I’m trying to understand the behavior of reads in a mongodb replica set. In particular I have an environment with high rate of reads, low rate of writes, and relatively small data set.
I read this document:
http://docs.mongodb.org/manual/core/read-preference/
In particular:
primary Default mode. All operations read from the current replica set primary.
primaryPreferred In most situations, operations read from the primary but if it is unavailable, operations read from secondary members.
secondary All operations read from the secondary members of the replica set.
secondaryPreferred In most situations, operations read from secondary members but if no secondary members are available, operations read from the primary.
nearest Operations read from the nearest member of the replica set, irrespective of the member’s type.

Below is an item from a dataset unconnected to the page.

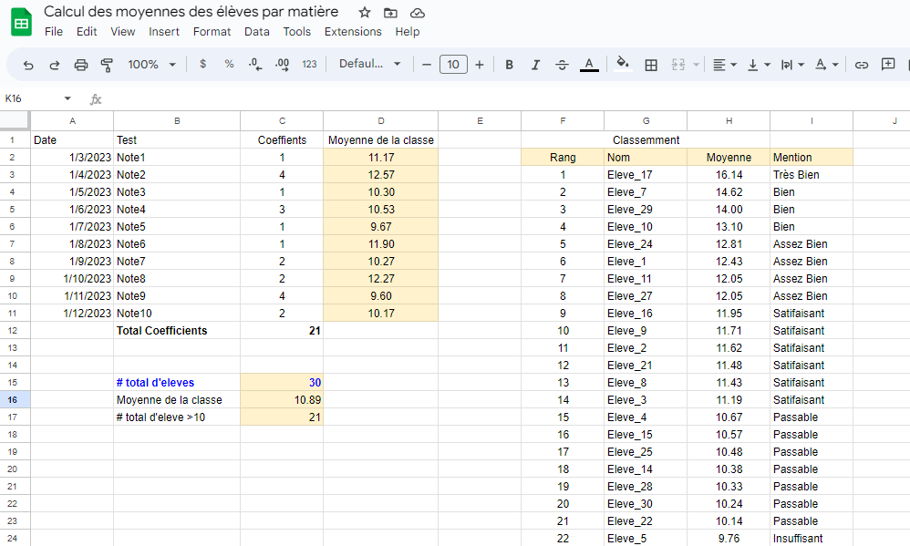Viewport: 910px width, 546px height.
Task: Increase decimal places
Action: [x=281, y=65]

So my understanding is that reads by default go to the primary. There are read preferences that allow reading from secondary ( secondary
, and secondaryPreferred
). In these cases stale data may be served.
It seems to me that it would be preferable to distribute the reads across both primary and secondary machines, so that I can make best use off all 3 machines. But I don’t really see this as an option. The following statement in particular perplexes me:
If read operations account for a large percentage of your application’s traffic, distributing reads to secondary members can improve read throughput. However, in most cases sharding provides better support for larger scale operations, as clusters can distribute read and write operations across a group of machines.
However, in the case of a relatively small data set, sharding simply doesn’t make sense. Can someone shed some light on the right configuration?